Hierarchical Memory System with STT-MRAM and SRAM to Support Transfer and Real-Time Reinforcement Learning in Autonomous Drones
Abstract
This article presents a transfer learning (TL) followed by reinforcement learning (RL) algorithm mapped onto a hierarchical embedded memory system to meet the stringent power budgets of autonomous drones.
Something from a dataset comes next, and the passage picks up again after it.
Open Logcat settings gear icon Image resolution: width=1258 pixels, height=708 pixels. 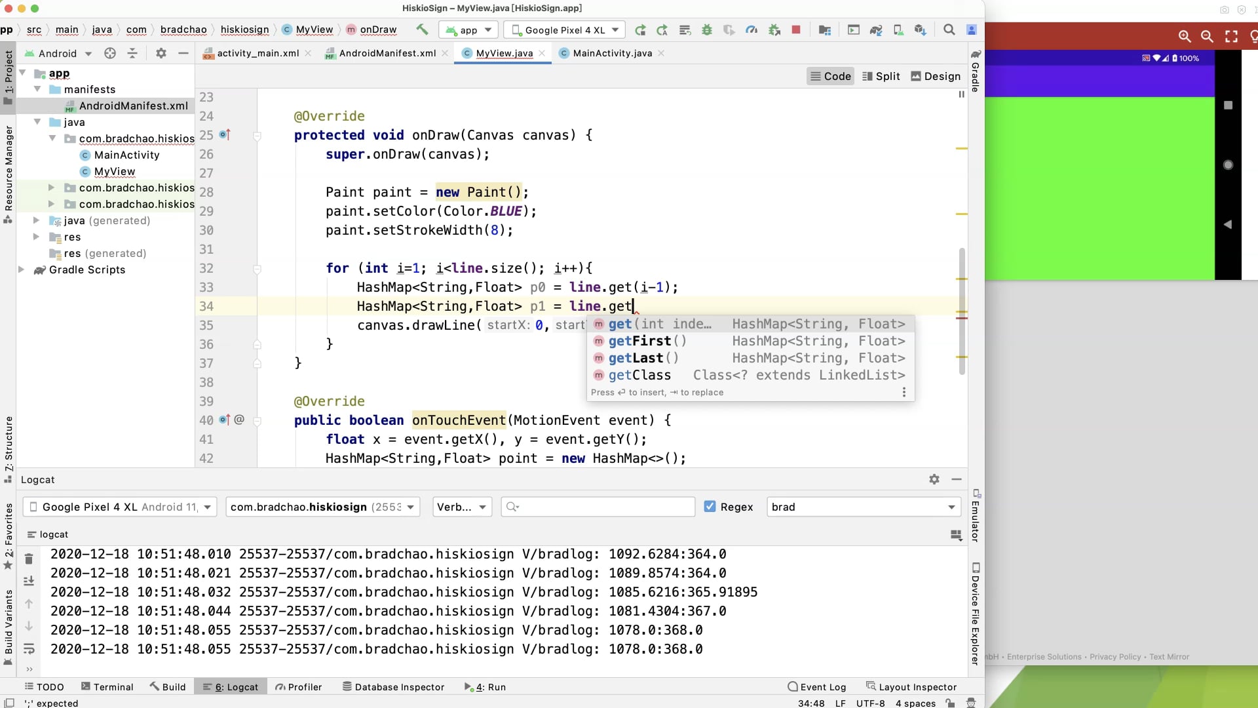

The power reduction is achieved by 1. TL on meta-environments followed by online RL only on the last few layers of a deep convolutional neural network (CNN) instead of end-to-end (E2E) RL and 2. Mapping of the algorithm onto a memory hierarchy where the pre-trained weights of all the conv layers and the first few fully connected (FC) layers are stored in dense, low standby leakage Spin Transfer Torque (STT) RAM eNVM arrays and the weights of the last few FC layers are stored in the on-die SRAM. This memory hierarchy enables real-time RL as the drone explores unknown territories and the system only reads the weights from eNVM (that are slow and power hungry to write otherwise) for inference and uses the on-die SRAM for low latency training through both write and read of the weights of the last few layers. The proposed system is extensively simulated on a virtual environment and dissipates 83.5% lower energy per image frame as well as 79.4% lower latency as compared to E2E RL without any loss of accuracy. The speed of the drone is improved by a factor of 3× due to higher frame rates as well.